Set `correct_negatives=True` to handle them:

- `"remove"` — removes time points where OD ≤ 0
- `"thr_correction"` — replaces values below `negative_threshold` with `negative_threshold`
- `"blank_correction"` — adds back the blank mean to floor-clamp values

## Clustering

Clustering groups curves by shape (z-normalised k-means) and attaches cluster assignments to the
returned `GrowthData`.

```python
opts = FitOptions(cluster=True, n_clusters=3, kmeans_seed=42)
clustered = preprocess(data, opts)

for label, cid in zip(data.labels, clustered.clusters):
    print(f"  {label:12s}  →  cluster {cid}")

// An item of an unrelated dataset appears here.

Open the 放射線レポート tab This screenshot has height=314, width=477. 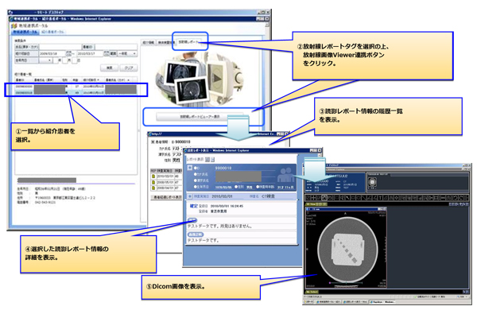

print(f"WCSS: {clustered.wcss:.4f}")
print(f"Centroid matrix shape: {clustered.centroids.shape}")
```

### Clustering then fitting

Because `cluster=True` in `fit()` skips model fitting entirely, the recommended pattern is
to call `preprocess()` first for clustering and then `fit()` separately:

```python
from pykinbiont import preprocess, fit, FitOptions, ModelSpec, LogLinModel

# Step 1: cluster
opts_cluster = FitOptions(cluster=True, n_clusters=3)
clustered = preprocess(data, opts_cluster)

cluster_assignments = dict(zip(clustered.labels, map(int, clustered.clusters)))

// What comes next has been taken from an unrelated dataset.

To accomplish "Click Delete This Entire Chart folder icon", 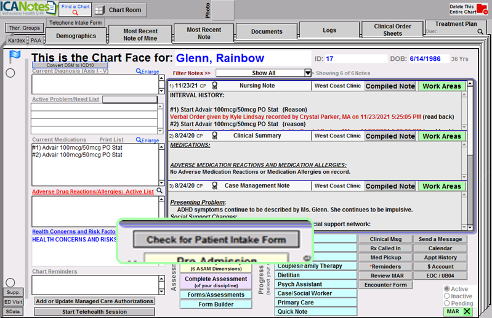I will tap(481, 9).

# Step 2: fit (no cluster flag here)
spec  = ModelSpec(models=[LogLinModel()], params=[[]])
opts_fit = FitOptions(smooth=True, smooth_method="rolling_avg")
results = fit(data, spec, opts_fit)

# Attach cluster info manually
df = results.to_dataframe()
df["cluster"] = df["label"].map(cluster_assignments)
```

## Full pipeline

```python
opts = FitOptions(
    smooth=True,
    smooth_method="rolling_avg",
    smooth_pt_avg=5,
    blank_subtraction=True,
    blank_value=0.015,
    correct_negatives=True,
    negative_method="thr_correction",
    negative_threshold=0.001,
    cut_stationary_phase=True,
)
preprocessed = preprocess(data, opts)
```

The pipeline runs in the order: blank subtraction → negative correction → scattering
correction → smoothing → stationary-phase trimming.